Quando olhamos para nossa existência nos deparamos com necessidades primordiais pois “saco vazio não para em pé” mas, ao longo dela – da existência – vamos identificando inquietudes do ser e buscando acomodar ou realizar! Dar significado e ter significância, passa a ser tão primordial quanto o “pão nosso de cada dia”.
Diante desta inquietude, vamos nos movendo e direções são apontadas ao logo da trajetória!
Começamos com algo chamado de potencial: aquilo que pode existir ou acontecer mas, sem existência real, algo latente que precisa ser estimulado. Bom… já é um começo!
Durante o processo vamos desenvolvendo a potência: energia transformada por meio da realização de um trabalho. Vida acontecendo!
Identificar dons e talentos latentes, persistentemente trabalhar para desenvolvê-los e visceralmente sentir a potência deles, nos dá significado e significância!
Historicamente, este foi o caminho trilhado por intelectuais que em 1635 fundaram a Academia Francesa composta por quarenta membros considerados “imortais”. Os novos membros são eleitos pelos mais antigos e ali permanecem por toda a vida. Apropriando-se desse modelo, o mundo ocidental institui e constitui academias com o desejo de imortalizar obra e vida de pessoas. Significado e significância reconhecidos pela sociedade, onde o ser atuante ganha validação e motivação para continuar fazendo!
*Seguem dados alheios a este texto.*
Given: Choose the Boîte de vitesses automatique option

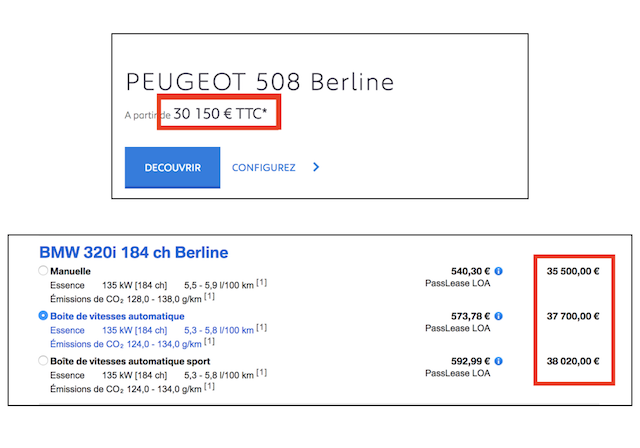Looking at the screenshot, I should click(43, 316).
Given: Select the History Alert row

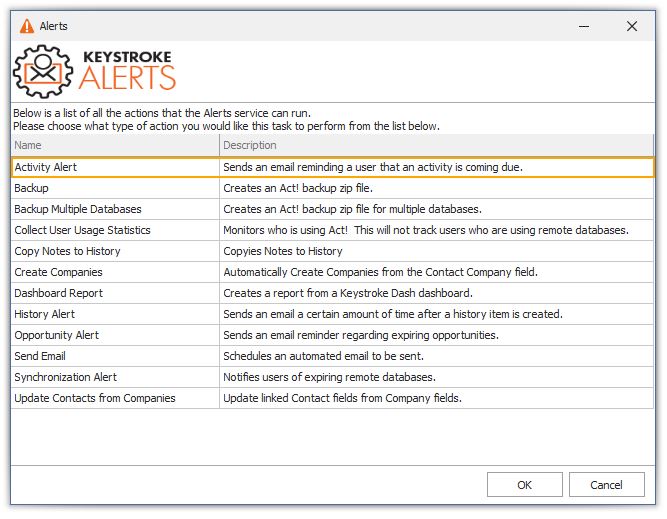Looking at the screenshot, I should point(332,314).
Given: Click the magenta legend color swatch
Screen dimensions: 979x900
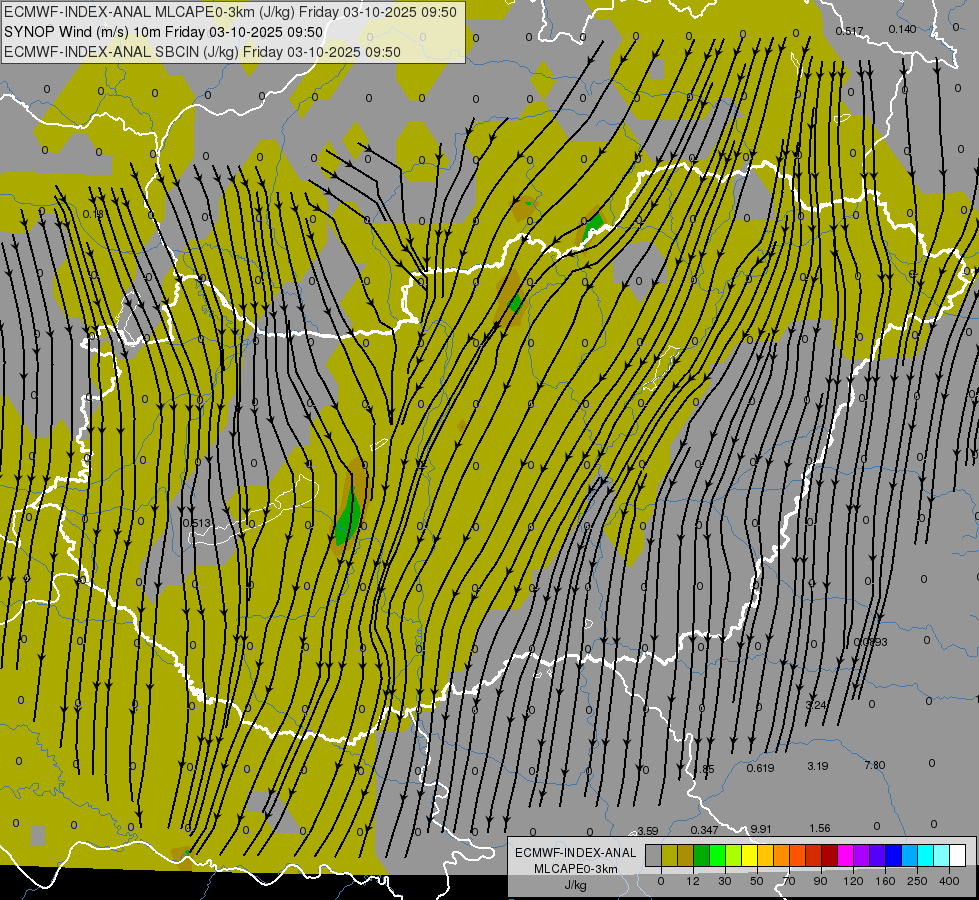Looking at the screenshot, I should (845, 855).
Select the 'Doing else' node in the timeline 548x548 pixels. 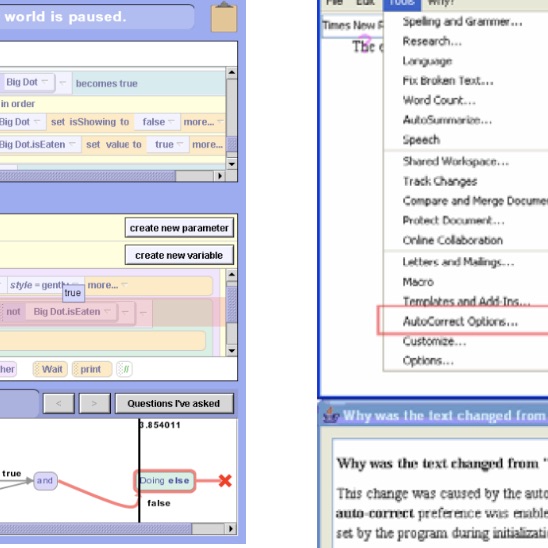[x=164, y=481]
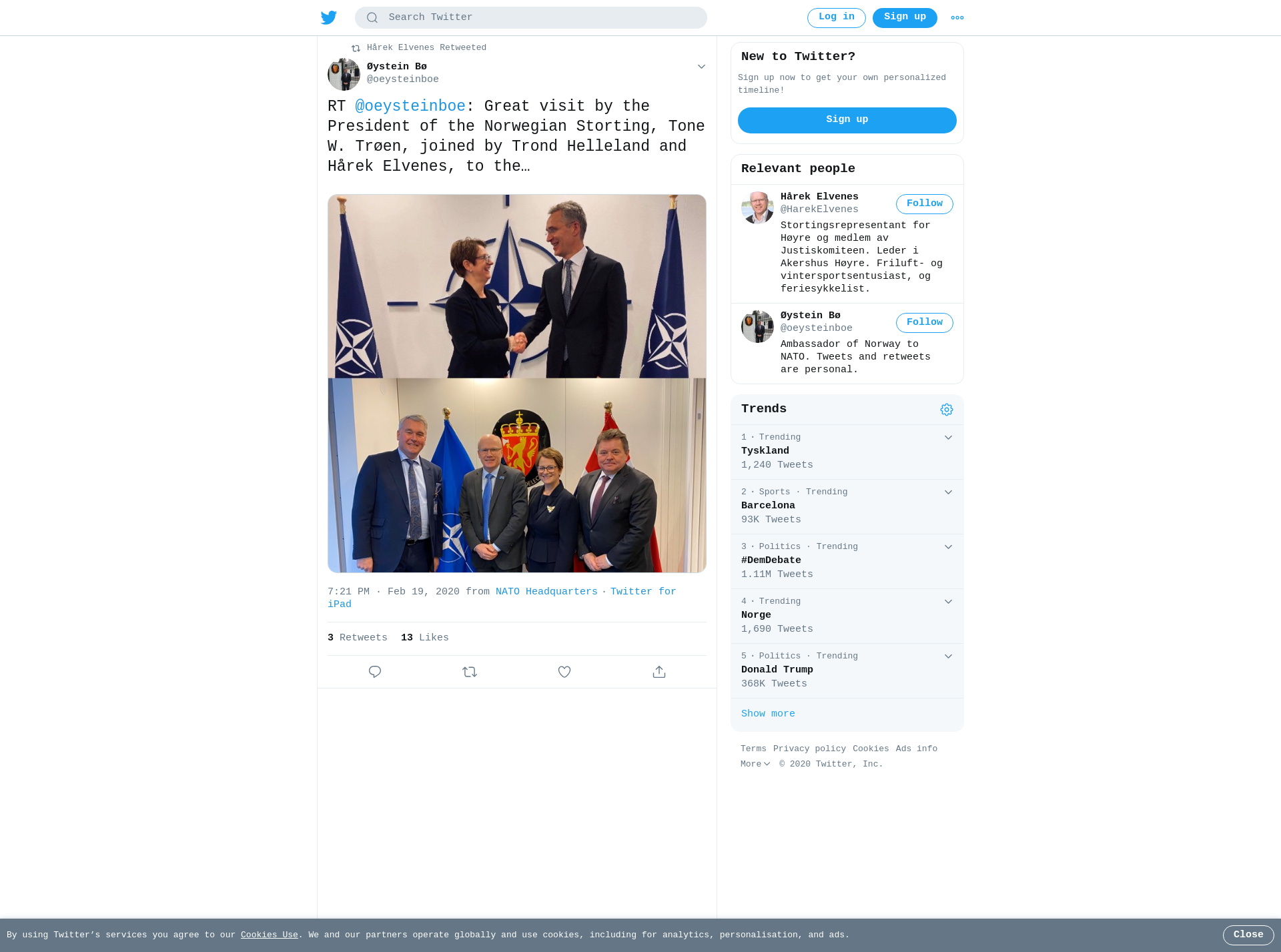Open options for Tyskland trend

pos(948,438)
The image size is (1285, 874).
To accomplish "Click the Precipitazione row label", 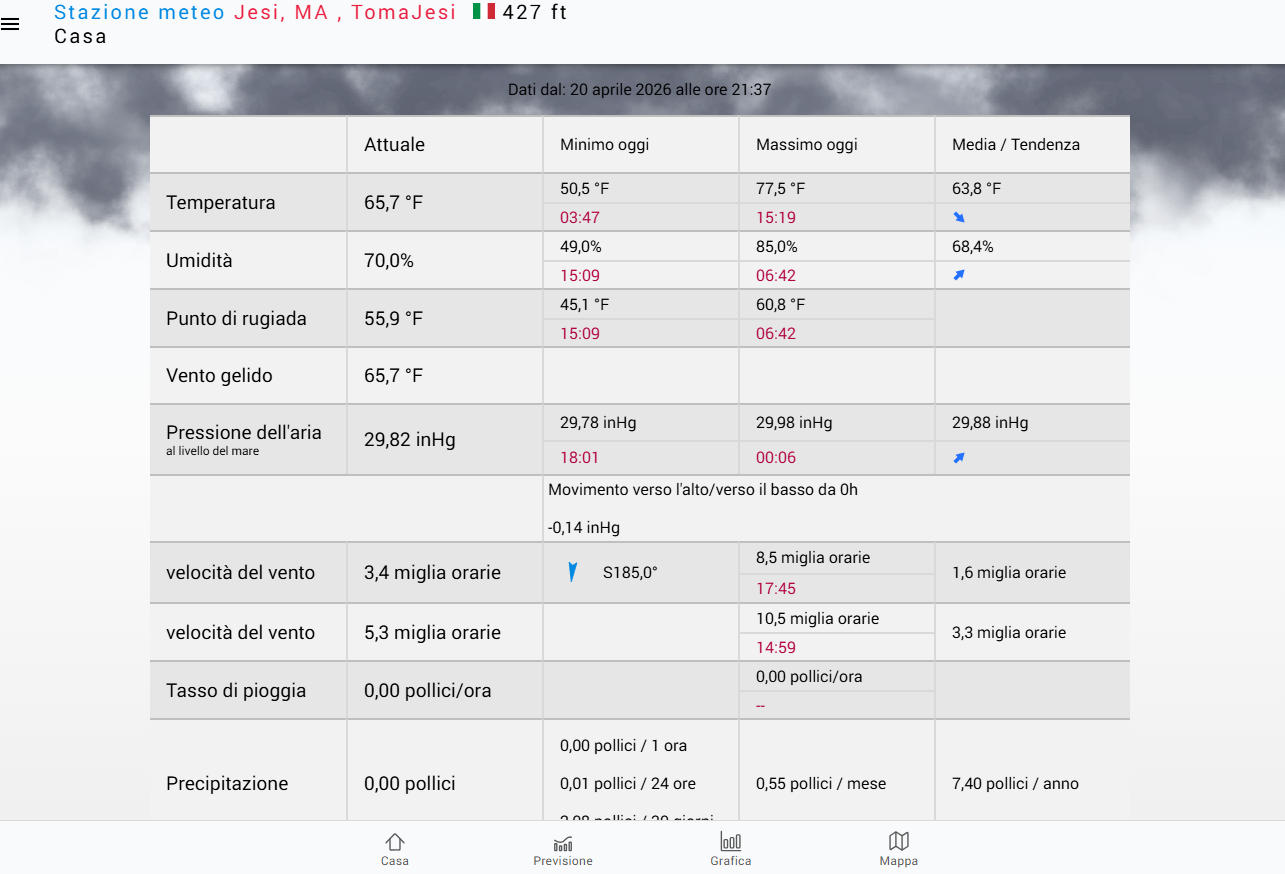I will tap(227, 784).
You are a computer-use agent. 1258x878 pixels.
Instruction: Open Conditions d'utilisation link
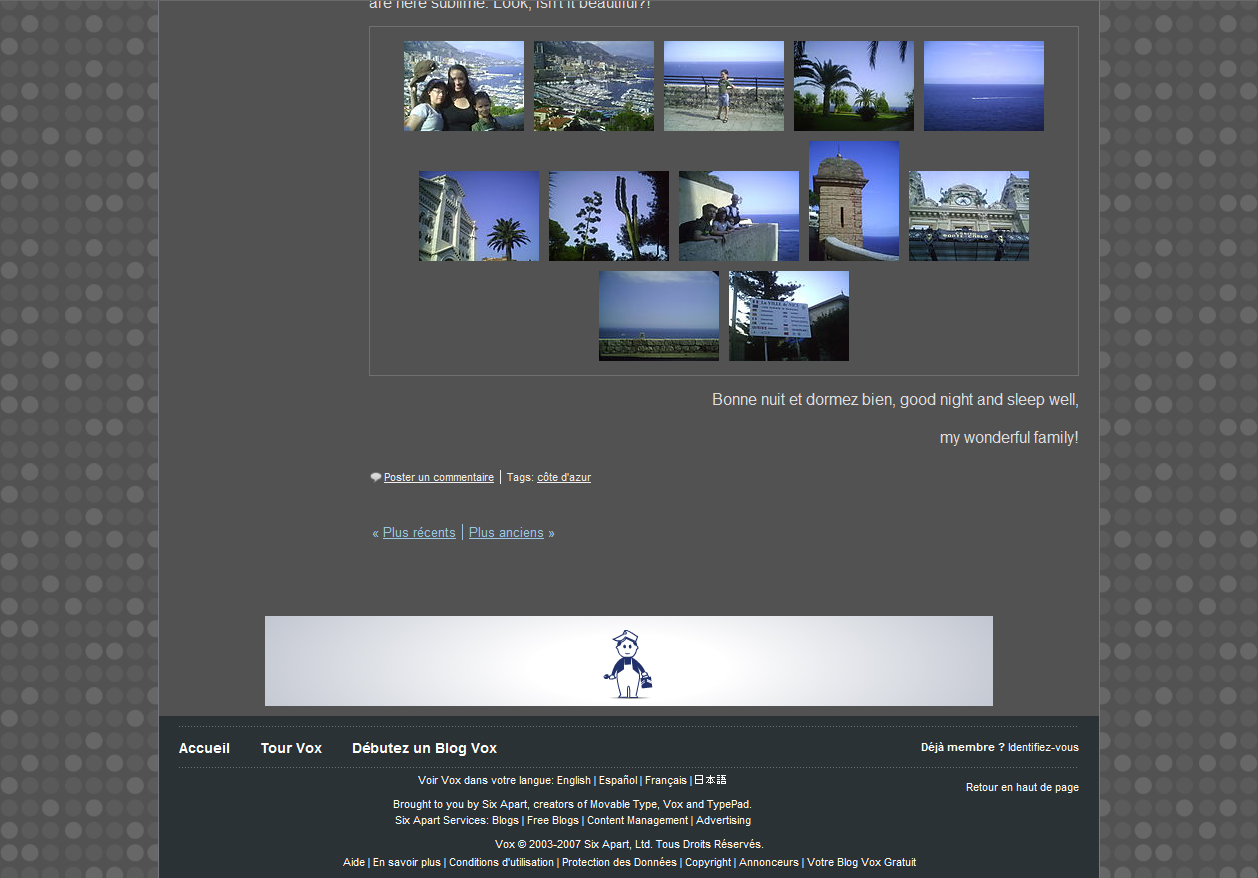pos(501,862)
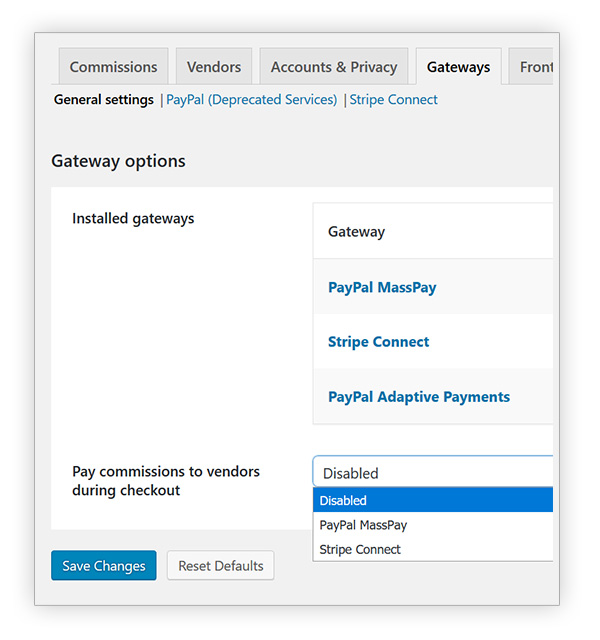
Task: Open Stripe Connect gateway in the table
Action: (378, 342)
Escrevi até aqui para compartilhar com você a honra de ser convidada para a cadeira n° 28 na Academia Feminina de Letras do Paraná tendo como patronesse a escritora e feminista Mariana Coelho que nasceu em Portugal em 1857 e em 1892 fixou-se em Curitiba. Entendia que a educação das mulheres era fundamental para sua ocupação, no espaço e no tempo! Exercendo o magistério, fundou e dirigiu o Colégio Santos Dumont e foi diretora da Escola Profissional República Argentina. Escritora em prosa e algumas poesias, foi uma feminista atuante, acreditando e investindo na educação formal das mulheres para a conquista da sua liberdade financeira. Com vários livros publicados, seu destaque é para ‘A evolução do feminismo’ publicado em 1933 e reeditado em 2002 pela Imprensa Oficial do Paraná.
“Ora, a mulher que apenas sabe ser dona-de-casa, é incapaz de viver do seu trabalho, não se pode tornar independente – está fatalmente condenada a ser escrava – ou dos parentes ou dos estranhos, quando não consiga uma miserável pensão para não morrer de fome! De mais a mais, que sua profissão a não inibe absolutamente de ser, em todo o terreno, muito boa dona-de-casa.”

Que possamos como mulher, honrar nossas antecessoras e validar o apoio masculino no reconhecimento da nossa potência feminina!